I looked through viewfinder, gave them the countdown, and took the shot. Later, when I saw the picture, I noticed him at the edge of the group, standing as far as possible without being standoffish and smiling in a way that looked more like a grimace. His neatly combed black hair, ramrod straight posture, and dark-brown eyes, focused right on the camera, told me he hadn’t been drinking as long or as much as the rest of his crew, which made sense to me once I got to know him and realized he was a complete control freak. He’s a big guy and he tends to tower over everyone; that night was no exception. Plus, he has some pockmarks on his face, scars from acne in his youth, which give him an intimidating appearance. Though most people wouldn’t have described Adan as handsome, his intensity, his strength, and that bit of rough in his voice made him sexy as hell in my book.

It isn’t the most flattering photo I have of Adan, but it is the best reflection of the man I met that night. There were times later when I thought I snuck in under the cool exterior, times I thought the heat between us would melt all that ice away for good. But when I think of him back then, back when it all began, that rough, aloof guy is who I see in my head. So that picture of Adan clustered at a bar with his law school classmates is the next one I’m putting in the album.

Adan Navarro

THE second he walked into that bar, I knew he was gay. No straight guy would wear mint-green pants or a sleeveless white shirt, both tight enough to show everything underneath. And then there was his hair. Not the color, which was a rich, shiny brown. But the way he had it cut—long on the sides and even longer on top, and styled in a swirl thing. We were in a bar, so the lighting wasn’t great, but when I peered at his lips, I was pretty sure he had something on them to make them look so shiny and soft. And maybe his eyelashes too, because they couldn’t be that long naturally.

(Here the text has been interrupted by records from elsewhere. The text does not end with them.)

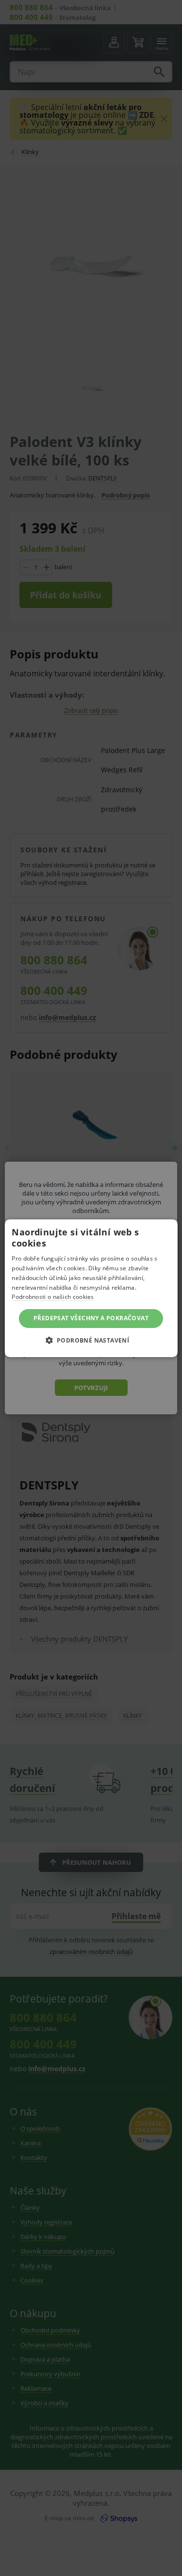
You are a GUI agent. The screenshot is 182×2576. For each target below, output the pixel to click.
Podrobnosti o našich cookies (53, 1297)
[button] (91, 1340)
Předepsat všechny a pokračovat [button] (91, 1318)
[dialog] (91, 1288)
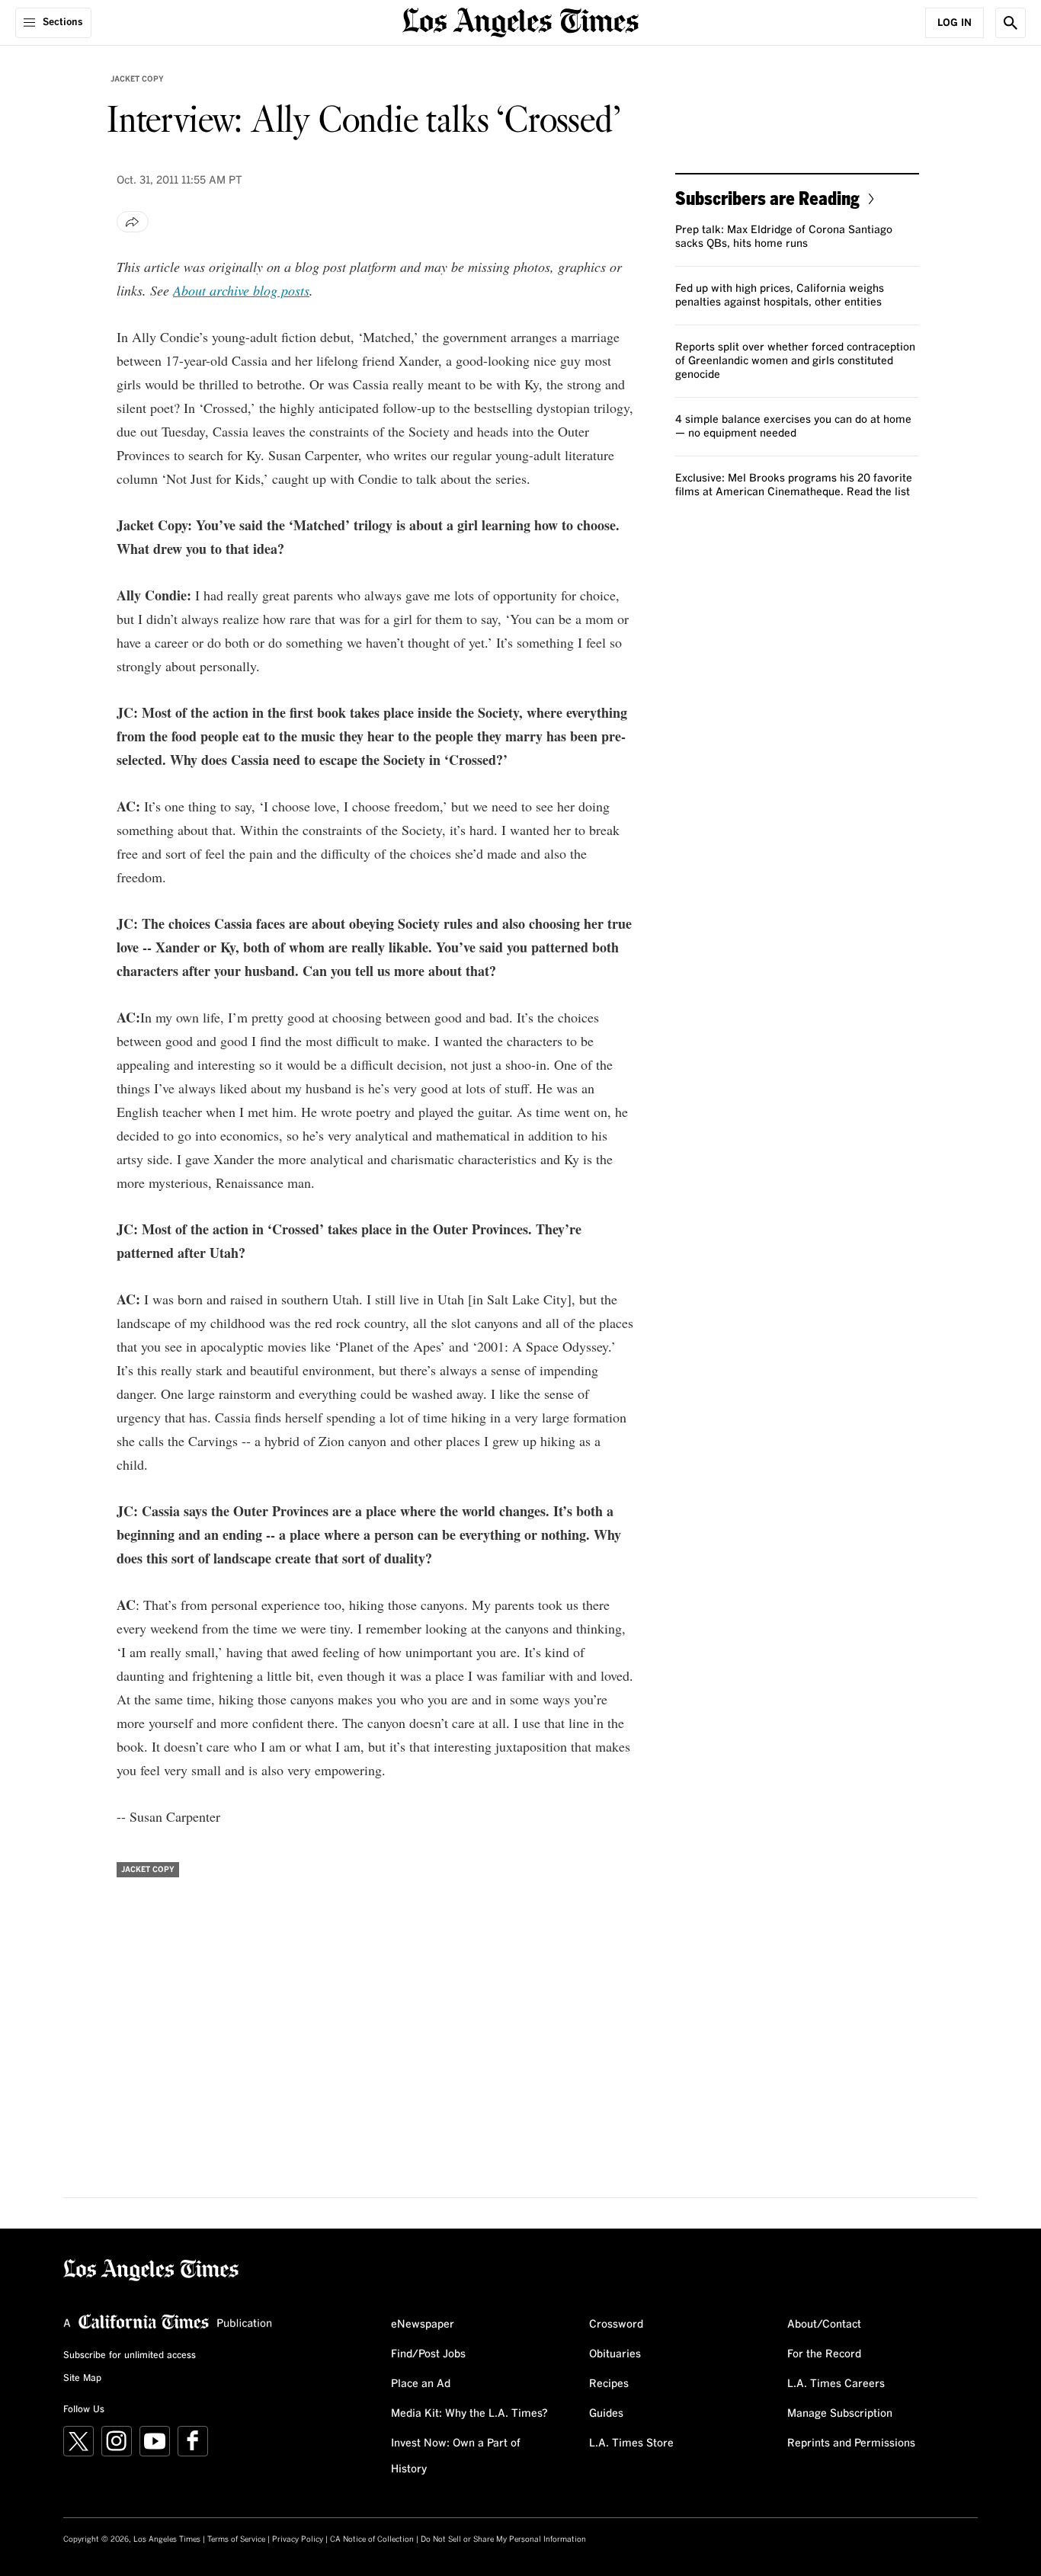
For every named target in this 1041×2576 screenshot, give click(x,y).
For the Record (824, 2354)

I was willing to bet the guy got his ass kicked on a regular basis, looking like that. Not that I condoned violence, but I figured he was asking for it. Otherwise he could have dialed down the whole “I’m here, I’m queer” look.

When I came out to my family, they were shocked. I was too strong, too big, too masculine to be gay. That’s what they said. Two years and twenty-five hundred miles later, they still refused to accept the fact that I wouldn’t someday walk into my parents’ house with a woman on my arm. But I knew it wasn’t going to happen, no matter how many times my mother cried or my father gave me the cold shoulder.